After processing results, the controller decides:
DecisionMeaning
retryTry again with modifications
pivotChange approach significantly
completeTask is done
action, meta = controller.process_result(
    success=True,
    score=0.95,
)
# action = "complete" if score meets threshold

Integration

With Context Manager

class CognitiveContextManager(ContextManager):
    def __init__(self, ..., knowledge_search):
        self.controller = CognitiveController(knowledge_search=knowledge_search)

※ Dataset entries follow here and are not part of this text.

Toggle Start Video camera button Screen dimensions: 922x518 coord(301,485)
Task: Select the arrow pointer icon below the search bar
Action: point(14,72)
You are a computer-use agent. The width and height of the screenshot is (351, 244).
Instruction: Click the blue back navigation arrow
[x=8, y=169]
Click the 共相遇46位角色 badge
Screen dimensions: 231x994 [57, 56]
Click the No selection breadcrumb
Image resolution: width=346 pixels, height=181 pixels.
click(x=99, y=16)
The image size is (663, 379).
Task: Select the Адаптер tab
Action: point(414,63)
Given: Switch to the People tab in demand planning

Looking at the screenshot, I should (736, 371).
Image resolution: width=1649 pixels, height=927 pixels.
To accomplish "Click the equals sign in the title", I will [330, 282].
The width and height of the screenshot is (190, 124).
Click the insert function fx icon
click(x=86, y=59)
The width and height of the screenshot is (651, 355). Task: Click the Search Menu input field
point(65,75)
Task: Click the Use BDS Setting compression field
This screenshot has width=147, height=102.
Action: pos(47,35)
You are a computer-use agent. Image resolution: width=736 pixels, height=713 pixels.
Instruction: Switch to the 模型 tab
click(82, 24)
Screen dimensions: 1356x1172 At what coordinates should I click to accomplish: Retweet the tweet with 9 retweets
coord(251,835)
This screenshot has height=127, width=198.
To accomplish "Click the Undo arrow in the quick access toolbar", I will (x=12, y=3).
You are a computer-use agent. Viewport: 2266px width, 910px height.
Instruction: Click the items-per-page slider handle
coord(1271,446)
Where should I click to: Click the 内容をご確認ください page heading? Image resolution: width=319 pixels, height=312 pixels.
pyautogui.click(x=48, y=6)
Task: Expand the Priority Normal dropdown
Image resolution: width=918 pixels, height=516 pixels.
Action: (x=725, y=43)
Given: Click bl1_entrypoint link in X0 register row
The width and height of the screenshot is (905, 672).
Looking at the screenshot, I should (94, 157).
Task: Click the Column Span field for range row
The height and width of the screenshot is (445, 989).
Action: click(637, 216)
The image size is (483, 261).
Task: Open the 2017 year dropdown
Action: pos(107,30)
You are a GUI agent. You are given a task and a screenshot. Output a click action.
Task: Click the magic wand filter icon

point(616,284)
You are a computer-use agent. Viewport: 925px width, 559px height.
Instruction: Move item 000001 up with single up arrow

    def get_context(self, budget_progress):
        briefing = self.controller.prepare_briefing()
        return ContextData(
            problem=self.problem_handler.get_problem_context(),
            additional_info=briefing.to_string(),
            kg_results=briefing.workflow,
        )

    def should_stop(self):
        return self.controller.last_decision == "complete"

Environment Variables

Override settings via environment:
export COGNITIVE_MEMORY_CONTROLLER_LLM_MODEL=gpt-4-turbo
export COGNITIVE_MEMORY_EPISODIC_EMBEDDING_MODEL=text-embedding-3-large

Switching Modes

The cognitive system is opt-in:
# Legacy (default)
context_manager:
  type: "token_efficient"

# Cognitive (new system)
context_manager:
  type: "cognitive"

Best Practices

Start with token_efficient for simple problems. Use cognitive for complex, multi-iteration tasks.
Insights accumulate across experiments. The system learns from failures.
Requires infrastructure (Weaviate) for full functionality. Falls back to JSON without it.